Livro mostra um Marquês de Sade sem sadismo


Cinco textos do Marquês de Sade (1740-1814) compõem mais um lançamento da Editora Carambaia. “Novelas Trágicas” está em pré-venda com 10% de desconto. Inéditas no país, as histórias são destituídas das descrições de atos sexuais e torturas, típicas nos outros escritos do autor. Sade produziu as novelas entre 1787 e 1788, em um dos períodos em que esteve encarcerado na prisão da Bastilha. 

Ao que tudo indica, Sade escreveu essas novelas em busca de reconhecimento literário e para tentar convencer seus leitores de que não era o autor de livros obscenos que circulavam clandestinamente e sem assinatura. O projeto de narrar histórias “contidas nas regras do pudor e da decência” rendeu dezenas de novelas, das quais 11 foram publicadas  em 1799, com o título de "Crimes do Amor: Novelas Heroicas e Trágicas". Cinco desses textos compõem o volume, além do ensaio que Sade escreveu sobre a história e as características do gênero romance, prefácio ao conjunto original.

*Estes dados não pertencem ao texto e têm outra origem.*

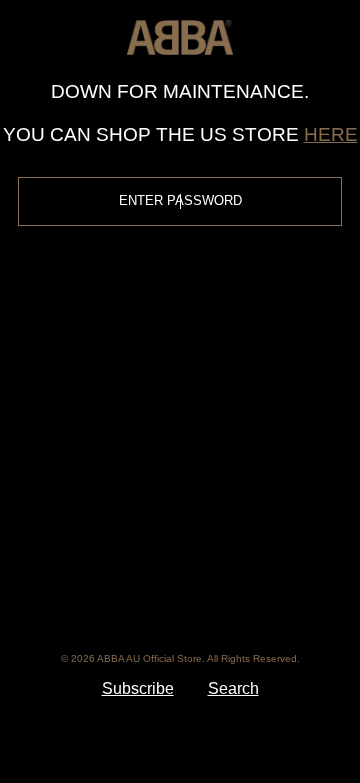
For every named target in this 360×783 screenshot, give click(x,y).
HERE (331, 134)
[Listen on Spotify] (208, 595)
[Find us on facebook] (86, 530)
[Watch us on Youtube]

Selecionados e traduzidos pelo professor de literatura André Luiz Barros, também autor do prefácio, os textos mostram um outro Sade, em narrativas que - ao menos aparentemente - buscam exaltar a virtude e condenar a perfídia. Ainda assim, os pilares da "filosofia" sadiana continuam presentes nessas histórias: a racionalidade fria e precisa do crime, a execução metódica do desejo, as elucubrações vazias da religião, as ilusões patéticas que alimentam a ideia de virtude. 

A leitura das "Novelas Trágicas" mostra que Sade cumpriu os requisitos que elegeu como obrigações dramáticas do romance, sobretudo compor “personagens vigorosos que, joguetes e vítimas daquela efervescência do coração conhecida com o nome de amor, nos mostram dele, de uma só vez, os perigos e os infortúnios”. Na alma e na ação dos personagens, contudo, esconde-se o mesmo escritor subversivo e cruel das páginas libertinas. O “divino marquês”, como o chamavam os surrealistas, recheou seus “contos de amor” de violência física e psicológica, incesto, cativeiro e assassinatos covardes, entre outras atrocidades. 

Donatien Alphonse François de Sade passou quase metade de seus 74 anos de vida encarcerado sob acusação de promover orgias, praticar abusos sexuais e provocar danos físicos. Só assinou duas obras durante a vida – além de "Crimes do Amor", o romance epistolar "Aline e Valcour" (1795). O período de cinco anos que passou na Bastilha terminou em 1789, poucos dias antes de o presídio ser invadido pelos revolucionários. 

Sade, que via na queda da monarquia a possibilidade de surgimento de uma época de liberdade irrestrita, se engajou na nova ordem, mas seria preso de novo durante o período do Terror. Mais tarde, também o regime de Napoleão o jogaria na cadeia. Durante o século XIX, a obra e a pessoa de Sade foram submetidas ao esquecimento forçado, embora manuscritos clandestinos circulassem por mãos célebres como as de Stendhal e Flaubert. Somente no século XX a literatura de Sade voltou à luz, atraindo o interesse de pensadores como Georges Bataille, Theodor Adorno e Simone de Beauvoir.


Luciana Facchini assina o projeto gráfico de "Novelas Trágicas", que traz ilustrações de Zansky e propõe um jogo que remete às atitudes dissimuladas dos personagens e aos disfarces do próprio autor. O livro vem inserido numa luva que funciona como uma máscara: quando sobreposta aos desenhos, tanto das capas como internos, revela traços escondidos nas ilustrações.

A Editora Carambaia trabalha com obras que dificilmente serão esquecidas no futuro. Procura "furos" literários, textos que merecem uma nova ou inédita edição no Brasil, e busca tradutores e designers que desenvolvam um projeto especial para cada uma delas.